Copy, word for word, each line of the data below from the first through the line containing "Click here to", and stop there.
EXTRACTED DATA section start
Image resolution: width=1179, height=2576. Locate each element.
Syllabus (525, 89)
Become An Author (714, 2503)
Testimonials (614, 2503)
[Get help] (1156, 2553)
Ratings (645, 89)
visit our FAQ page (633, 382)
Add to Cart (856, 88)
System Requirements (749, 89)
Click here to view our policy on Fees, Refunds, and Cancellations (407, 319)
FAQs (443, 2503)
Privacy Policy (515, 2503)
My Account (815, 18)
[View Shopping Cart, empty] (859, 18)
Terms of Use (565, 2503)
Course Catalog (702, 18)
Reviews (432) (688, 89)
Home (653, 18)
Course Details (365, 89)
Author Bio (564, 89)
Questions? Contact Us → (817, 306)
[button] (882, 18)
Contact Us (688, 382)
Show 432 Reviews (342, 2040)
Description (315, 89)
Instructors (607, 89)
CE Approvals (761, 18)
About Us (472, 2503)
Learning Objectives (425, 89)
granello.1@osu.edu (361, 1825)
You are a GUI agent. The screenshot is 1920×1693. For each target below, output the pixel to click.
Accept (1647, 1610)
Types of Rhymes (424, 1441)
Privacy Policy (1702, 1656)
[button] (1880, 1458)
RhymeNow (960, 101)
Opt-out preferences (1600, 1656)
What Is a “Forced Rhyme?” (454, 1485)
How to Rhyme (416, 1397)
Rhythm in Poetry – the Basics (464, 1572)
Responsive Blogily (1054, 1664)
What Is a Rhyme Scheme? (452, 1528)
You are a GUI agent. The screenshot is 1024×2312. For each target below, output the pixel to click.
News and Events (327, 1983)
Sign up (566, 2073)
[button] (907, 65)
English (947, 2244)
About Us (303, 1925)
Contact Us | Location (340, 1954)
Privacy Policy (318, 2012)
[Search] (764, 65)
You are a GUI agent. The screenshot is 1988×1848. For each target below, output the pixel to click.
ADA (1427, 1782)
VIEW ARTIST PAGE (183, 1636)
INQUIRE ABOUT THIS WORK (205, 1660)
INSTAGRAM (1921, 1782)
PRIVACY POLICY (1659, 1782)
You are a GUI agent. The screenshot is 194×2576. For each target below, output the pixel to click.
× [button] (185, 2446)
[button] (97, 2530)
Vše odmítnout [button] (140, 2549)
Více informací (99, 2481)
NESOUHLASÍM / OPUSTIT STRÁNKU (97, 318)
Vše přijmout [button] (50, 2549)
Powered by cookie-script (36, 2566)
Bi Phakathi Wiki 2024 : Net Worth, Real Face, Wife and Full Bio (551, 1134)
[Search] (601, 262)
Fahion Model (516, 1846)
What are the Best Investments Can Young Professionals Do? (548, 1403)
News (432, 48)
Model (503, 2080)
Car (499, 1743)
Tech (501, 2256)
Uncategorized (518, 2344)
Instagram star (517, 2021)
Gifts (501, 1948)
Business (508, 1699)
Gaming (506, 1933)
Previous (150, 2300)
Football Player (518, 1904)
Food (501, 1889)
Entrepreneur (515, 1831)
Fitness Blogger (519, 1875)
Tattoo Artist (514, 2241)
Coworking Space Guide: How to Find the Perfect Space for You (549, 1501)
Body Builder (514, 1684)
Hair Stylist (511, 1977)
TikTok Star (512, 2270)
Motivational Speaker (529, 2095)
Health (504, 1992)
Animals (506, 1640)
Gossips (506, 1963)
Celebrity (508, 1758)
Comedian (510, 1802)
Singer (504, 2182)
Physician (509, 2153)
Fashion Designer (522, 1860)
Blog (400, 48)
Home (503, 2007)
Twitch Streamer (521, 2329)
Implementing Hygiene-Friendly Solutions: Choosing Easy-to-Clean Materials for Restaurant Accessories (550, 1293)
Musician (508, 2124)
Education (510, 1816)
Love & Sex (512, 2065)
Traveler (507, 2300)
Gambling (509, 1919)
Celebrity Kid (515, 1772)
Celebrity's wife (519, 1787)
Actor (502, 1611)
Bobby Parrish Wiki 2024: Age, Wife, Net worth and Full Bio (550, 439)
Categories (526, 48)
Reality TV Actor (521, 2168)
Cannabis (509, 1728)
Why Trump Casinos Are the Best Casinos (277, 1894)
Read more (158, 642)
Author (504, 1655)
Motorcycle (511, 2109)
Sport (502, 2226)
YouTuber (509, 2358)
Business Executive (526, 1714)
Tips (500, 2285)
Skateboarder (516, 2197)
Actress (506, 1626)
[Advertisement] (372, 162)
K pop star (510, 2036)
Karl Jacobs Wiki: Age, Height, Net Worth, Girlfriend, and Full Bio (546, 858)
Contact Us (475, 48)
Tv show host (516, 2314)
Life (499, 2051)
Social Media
EXTRACTED DATA section end
→ **WRITTEN SOLUTION**
Image resolution: width=1179, height=2576. Locate each element.
Syllabus (525, 89)
Become An Author (714, 2503)
Testimonials (614, 2503)
[Get help] (1156, 2553)
Ratings (645, 89)
visit our FAQ page (633, 382)
Add to Cart (856, 88)
System Requirements (749, 89)
Click here to view our policy on Fees, Refunds, and Cancellations (407, 319)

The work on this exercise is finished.